Entity linking over tabular data using LLMs
Keywords: Entity linking, Data enrichment, Tabular data, LLMs, ChatGPT
Entity linking is a crucial task in Natural Language Processing (NLP) and Information Retrieval (IR) [Shen et al 2021]. It involves associating specific strings of text (also known as mentions or entities) with the corresponding entries in a knowledge graph or database. This process aids systems in discerning the exact identity that a named entity refers to within a given context, especially when possibilities of ambiguity are present. For instance, a text mention of "Paris" may refer to either "Paris, France" or "Paris, Texas," and entity linking helps clarify such ambiguity [Yin et al 2019].
In the context of structured data, such as tables, entity linking expands to link specific cells (entities) with corresponding entries in a knowledge graph. This entails identifying entities within the tabular data and linking them to specific entries in an external structured database. This essential process enriches structured data with external information and context, making it more meaningful and comprehensive. For instance, in a table of movies, the entity "The Matrix" would be linked to its corresponding entry in a knowledge graph, thereby offering additional information like the film's director, release date, and more.
Given the increasing popularity and impressive results of Language Model Libraries (LLMs), and their potential for solving entity link tasks [Shi et al 2023], this thesis aims to evaluate their efficacy in performing entity linking for structured data, along with the associated time costs. The objective of this work is to leverage existing solutions, like GPT, and attempt to develop a custom, homemade model.
Work to be done:
- Try exiting solution like ChatGPT and see how they work in this context.
- Propose a LLMs open source solution that can work well.

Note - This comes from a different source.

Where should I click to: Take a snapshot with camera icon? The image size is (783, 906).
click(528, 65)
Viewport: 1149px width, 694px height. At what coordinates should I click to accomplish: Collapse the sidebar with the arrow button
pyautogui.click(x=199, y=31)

- Validate proposed solution and especially do a comparison between standard approaches vs LLMs based approaches
[Shen et al 2021] Shen, W., Li, Y., Liu, Y., Han, J., Wang, J., & Yuan, X. (2021). Entity linking meets deep learning: Techniques and solutions. IEEE Transactions on Knowledge and Data Engineering.
[Yin et al 2019] Yin, X., Huang, Y., Zhou, B., Li, A., Lan, L., & Jia, Y. (2019). Deep entity linking via eliminating semantic ambiguity with BERT. IEEE Access, 7, 169434-169445.
[Shi et al 2023] Shi, S., Xu, Z., Hu, B., & Zhang, M. (2023). Generative Multimodal Entity Linking. arXiv preprint arXiv:2306.12725.